The patient received a VCD regimen of a 21-day cycle, including bortezomib 1,3 mg/m2 per week, cyclophosphamide 300 mg/m2 per week, and dexamethasone 40 mg/day (d) (on d1, d4, d8, d11). After three cycles of VCD, the disease progressed rapidly with right pleural effusion. Our patient underwent 3500 cGy of radiation therapy with the RD regimen (lenalidomide 5 mg/day for 21 days, dexamethasone 40 mg/week). After two cycles of the RD regimen, the patient achieved partial remission, and severe dyspnea improved. Because of the CD38 negativity, we did not offer daratumumab-based regimens. High-dose chemotherapy (cyclophosphamide, 60 mg/kg on d-5, d-6; total body irradiation, 2x2 Gy/day on d-3, d-2, d-1) with ASCT was sequentially performed and achieved very good partial remission (VGPR). Two months later, the disease progressed quite aggressively, and the patient died of infectious causes after surviving 11 months from the time of diagnosis.
Discussion
AMM usually presents in young patients and is commonly characterized by an extramedullary involvement and immunoglobulin A isotype (2). AMM cells are usually positively stained for CD38, CD138, MUM1 and negatively stained for CD3, CD19, and CD20, which is consistent with our patient, except CD38 negativity. AMM and the CD38 negativity have been documented at diagnosis in several cases (4-6). This very rare CD38 negativity delays diagnosis and blocks the anti-CD38 therapy, so CD38 negative AMM are even more aggressive than CD38+ ones, and the absence of CD38 expression is linked to relapsed/refractory conditions (4-6). A patient with CD38 negative and (4;14) translocation died before initiating treatment (5).
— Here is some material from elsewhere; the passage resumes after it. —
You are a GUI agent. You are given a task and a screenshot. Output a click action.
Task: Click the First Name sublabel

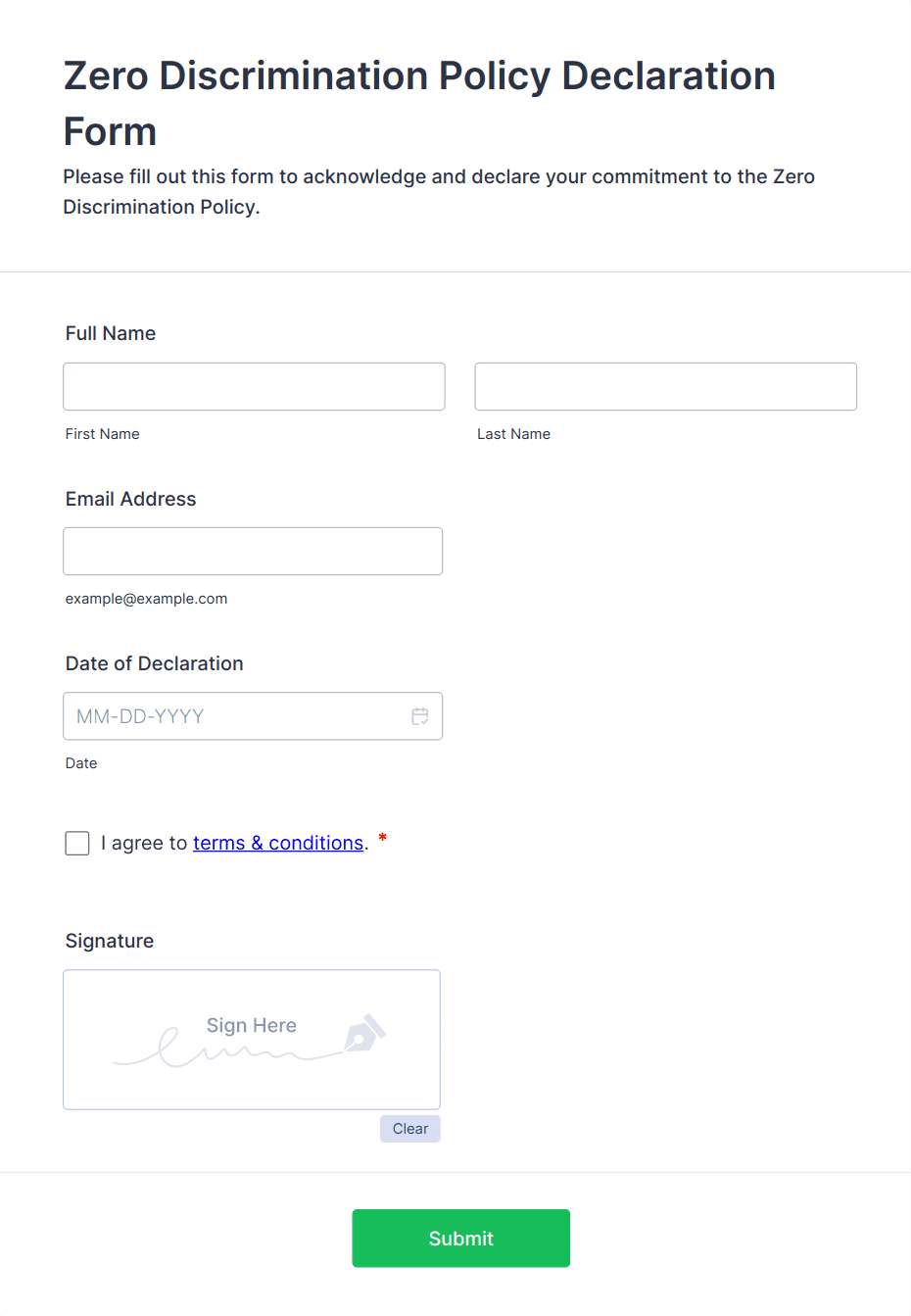(102, 434)
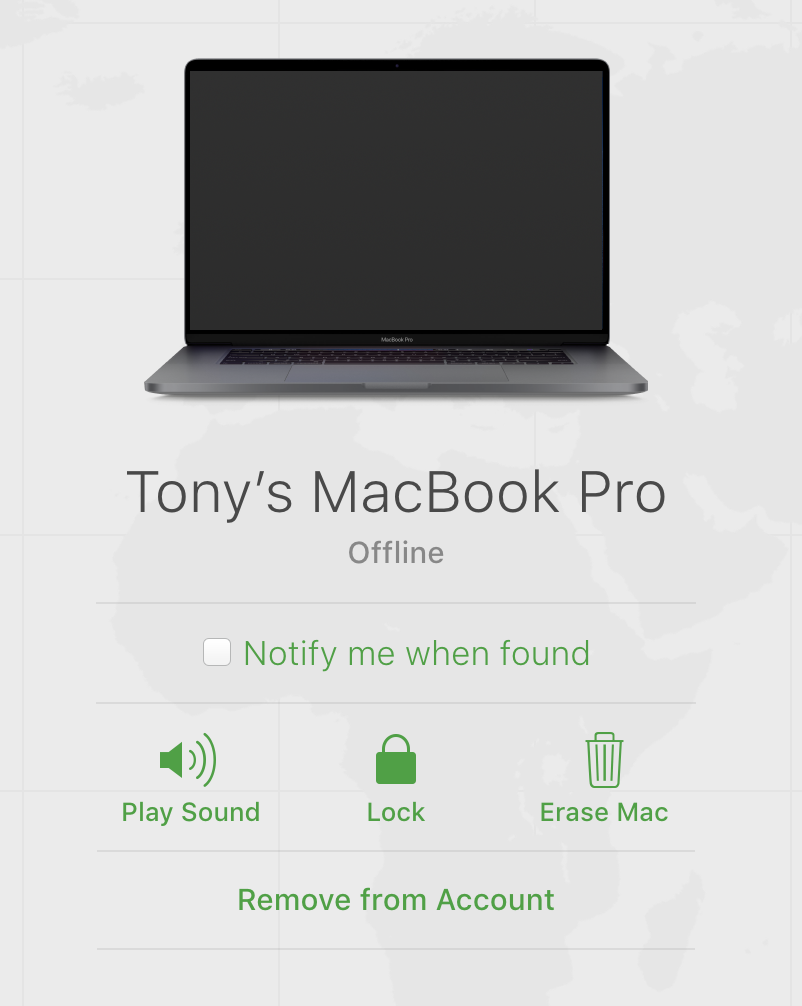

AMM demonstrates resistance to conventional chemotherapy, radiotherapy, and novel myeloma therapies (e.g., daratumumab, carfilzomib); in contrast, some reported cases had a relatively long-term outcome (1, 3, 7-10). In the study by Huang et al. (3), a patient treated with a combination of bortezomib and conventional chemotherapy survived for nine months. Another AMM patient with hepatic dysfunction was monitored for thirty months with RD maintenance therapy after VCD treatment, achieving a VGPR (9). A 70-year-old patient achieved a complete response after four cycles of VRD and was followed in remission for four months (10). Conversely, in the case report by Saburi et al. (8), a patient with AMM, 17p deletion, and CD38 positivity did not respond to treatments based on daratumumab and carfilzomib.
ASCT has been planned in which patients had a response to previous therapy, but they could not proceed because of rapid clinical deterioration (7, 11). Ichikawa et al. (1) reported a case who received the four cycles of etoposide, doxorubicin, vincristine, prednisolone, and cyclophosphamide-EPOCH regimen with a VGPR response followed by ASCT resulted in six months remission. Our case received radiotherapy, bortezomib, and lenalidomide-based therapies followed by ASCT, which resulted in a VGPR response. However, the disease relapsed within two months after transplantation.
The remission status of the patient with AMM is the key to success. Using novel agents, cellular immunotherapies, and bispecific antibodies to reach this goal is a mission in progress, and the disease pathophysiology and genomic pathways need to be understood.